Porém, a espiritualidade também é horizontal. Somos capazes de captar a espiritualidade daqueles que estão ao nosso redor. Por isso, se oramos em grupo, muitas vezes somos fortalecidos. Semelhantemente, se estamos próximos a alguém cuja vida espiritual é dedicada ao maligno, sentiremos o peso de sua negatividade.

 

Sendo assim, outros seres humanos são capazes de sentir e perceber a nossa espiritualidade. Os outros são capazes de perceber se o nosso discurso não condiz com a realidade de nossas vidas. Mesmo que o outro não seja capaz de explicar o que sentiu, ele não se sentirá confiante em suas palavras, nem que tais palavras sejam capazes de produzir vida.
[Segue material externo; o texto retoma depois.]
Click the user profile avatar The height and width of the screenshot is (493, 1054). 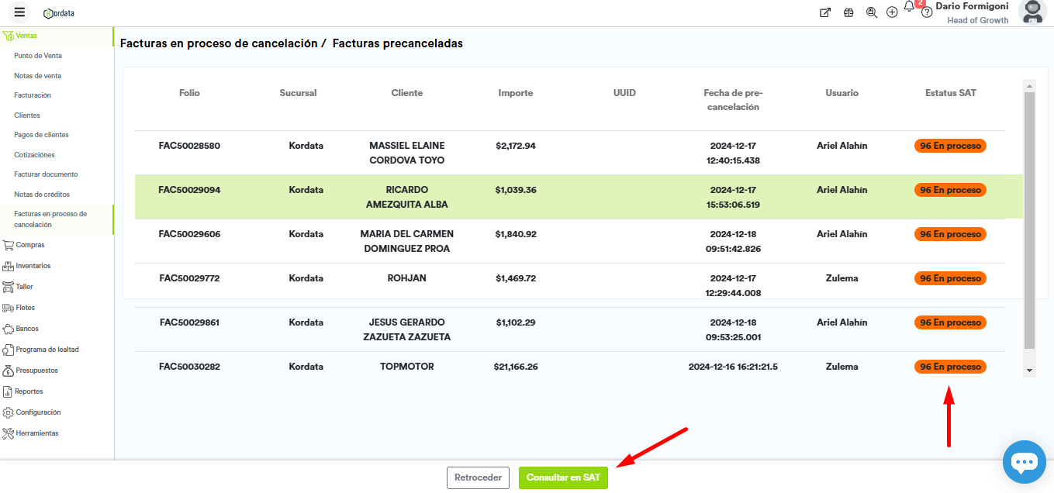tap(1032, 12)
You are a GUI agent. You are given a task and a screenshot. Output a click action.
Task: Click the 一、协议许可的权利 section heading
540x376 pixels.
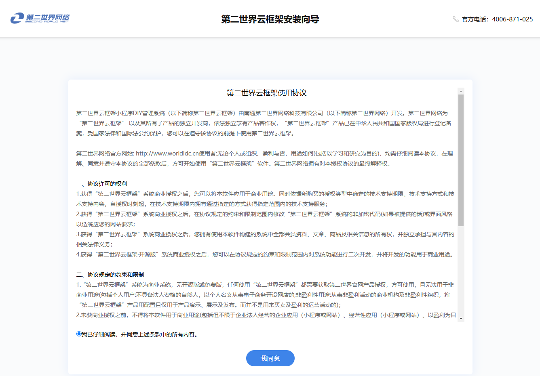(102, 184)
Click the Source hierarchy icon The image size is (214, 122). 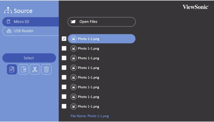[8, 10]
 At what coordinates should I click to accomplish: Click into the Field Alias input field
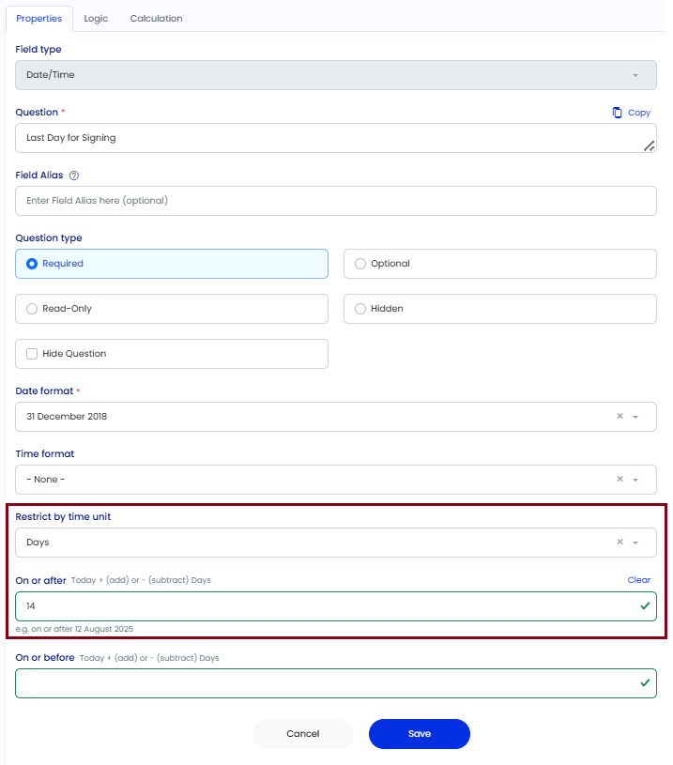(336, 201)
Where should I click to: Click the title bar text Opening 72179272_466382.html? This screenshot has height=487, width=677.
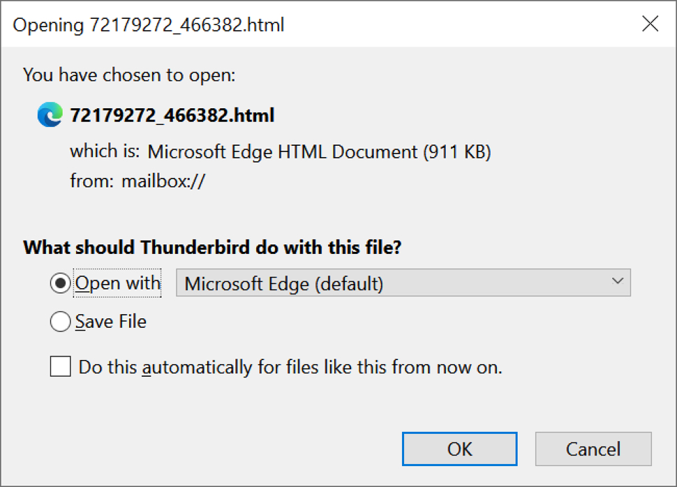149,24
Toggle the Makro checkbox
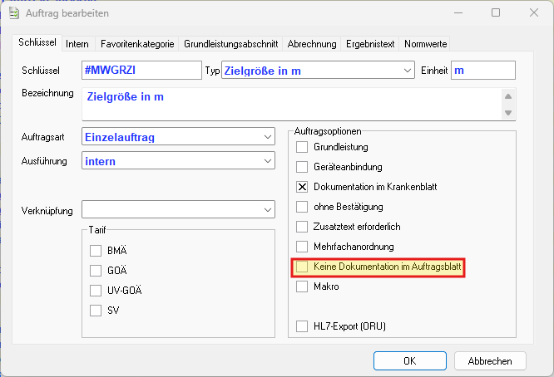The width and height of the screenshot is (554, 377). (303, 286)
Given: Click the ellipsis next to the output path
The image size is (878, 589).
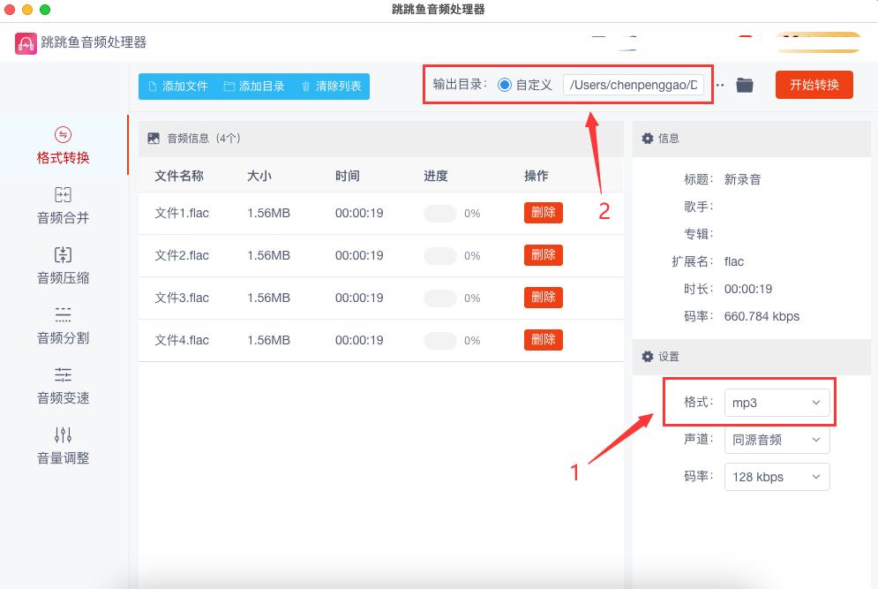Looking at the screenshot, I should (x=720, y=87).
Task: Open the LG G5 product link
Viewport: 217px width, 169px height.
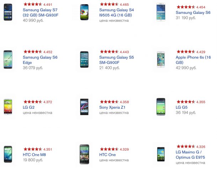Action: pos(181,107)
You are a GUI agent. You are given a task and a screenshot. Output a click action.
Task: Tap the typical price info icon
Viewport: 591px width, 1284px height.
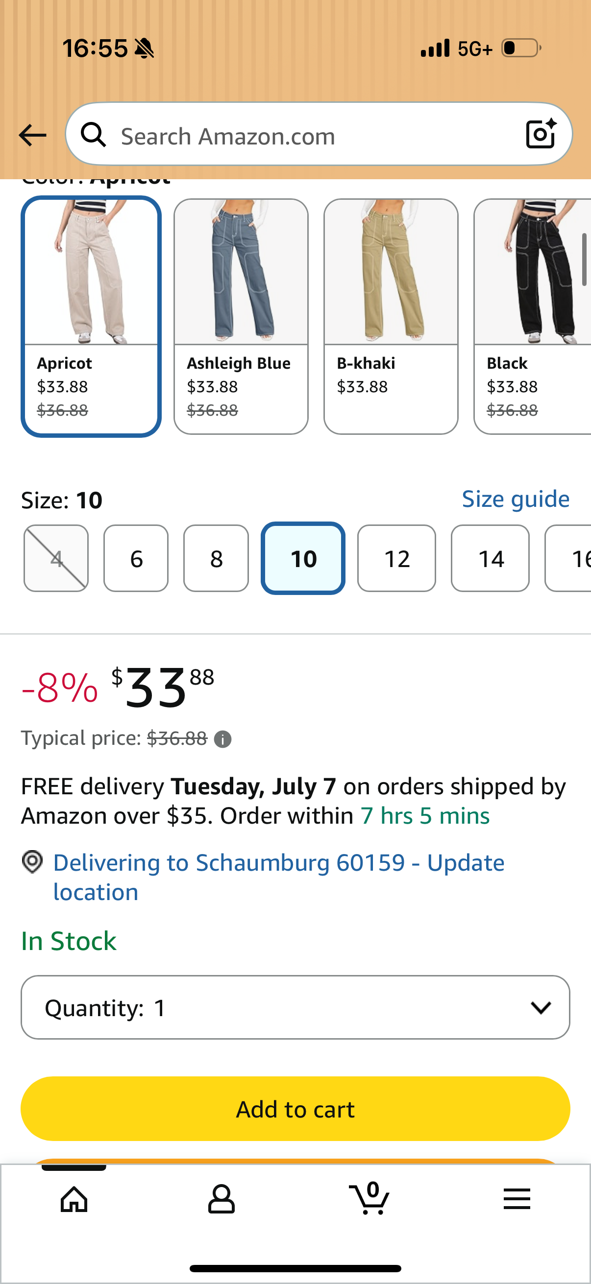[222, 739]
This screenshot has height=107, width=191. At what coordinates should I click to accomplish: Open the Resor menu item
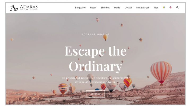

Assim como na parábola, os alunos jamais conseguirão ser inspirados na fé, se o próprio mestre não tiver fé.

 

As palavras da Bíblia são palavras de vida, e de transformação. São palavras capazes de gerar amor e recuperar os corações dos homens. Todavia, como podemos querer que o outro ouça nossas palavras, se nós mesmos somos os primeiros a não o fazer.

 

Corrigir constantemente a nossa vida à luz das Escrituras é um gesto muito maior do que apenas andar corretamente. É mais do que um gesto de ética e obediência; é um gesto de amor ao próximo. Porque quando fazemos isso, somos capazes de inspirar outros a desejarem beber da mesma fonte que nos transformou.